Jeans délavé, baskets et T-shirt bariolé, Soufiane Alloudi descend de son gros 4x4 noir, qu’il a eu tant de mal à garer dans cette ruelle casablancaise. La petite star du ballon rond a choisi Amistad, le café du vétéran Salaheddine Bassir, comme lieu de rendez-vous. Avant de
changer d’avis. “Il y a beaucoup de Rajaouis ici, nous serons plus tranquilles à côté”, explique-t-il. Précaution inutile. Même sur la terrasse de ce café mitoyen, l’homme a du mal à passer incognito. “Soufiane, pouvons-nous prendre une photo avec toi ?”, lui lancent trois serveurs, accourus avec un grand sourire. L’ailier du onze marocain ne peut qu’acquiescer. Popularité oblige, il a désormais l’habitude des séances photo improvisées. La “Alloudi-mania” avait commencé avec les supporters rajaouis, avant de contaminer l’ensemble des footeux marocains, depuis ce fameux match Maroc-Namibie de la CAN 2008, où il a marqué 3 buts. En moins de 50 minutes de jeu, une star était née.
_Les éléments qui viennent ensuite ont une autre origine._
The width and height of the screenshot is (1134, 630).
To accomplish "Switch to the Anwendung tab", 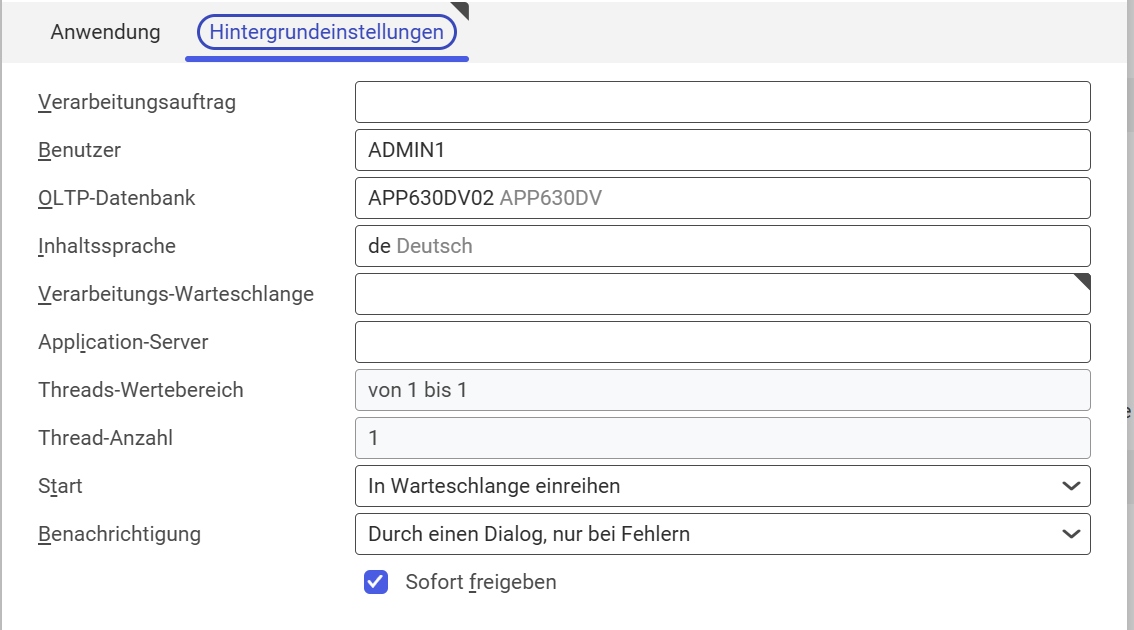I will 106,32.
Son idylle avec le ballon rond a commencé à El Gara, petite ville de la province de Settat, où il est né en 1983. Le garçonnet y taquine le ballon dès son plus jeune âge, suivant ainsi les traces du père, lui-même ancien joueur du club de la Renaissance d’El Gara. “On raconte qu’il était tout aussi rapide que moi et encore meilleur techniquement”, confie, pas peu fier, Soufiane. Celui-ci se souvient aussi de son premier ballon. Un bon vieux ballon bleu en plastique dont il ne se séparait jamais, et qui faisait sa fierté avec les maillots de Juventus de Turin offerts par un oncle installé en Italie. Et c’est chaussures de foot aux pieds, maillot sur le dos et ballon dans le cartable que le petit Soufiane prenait le chemin de l’école.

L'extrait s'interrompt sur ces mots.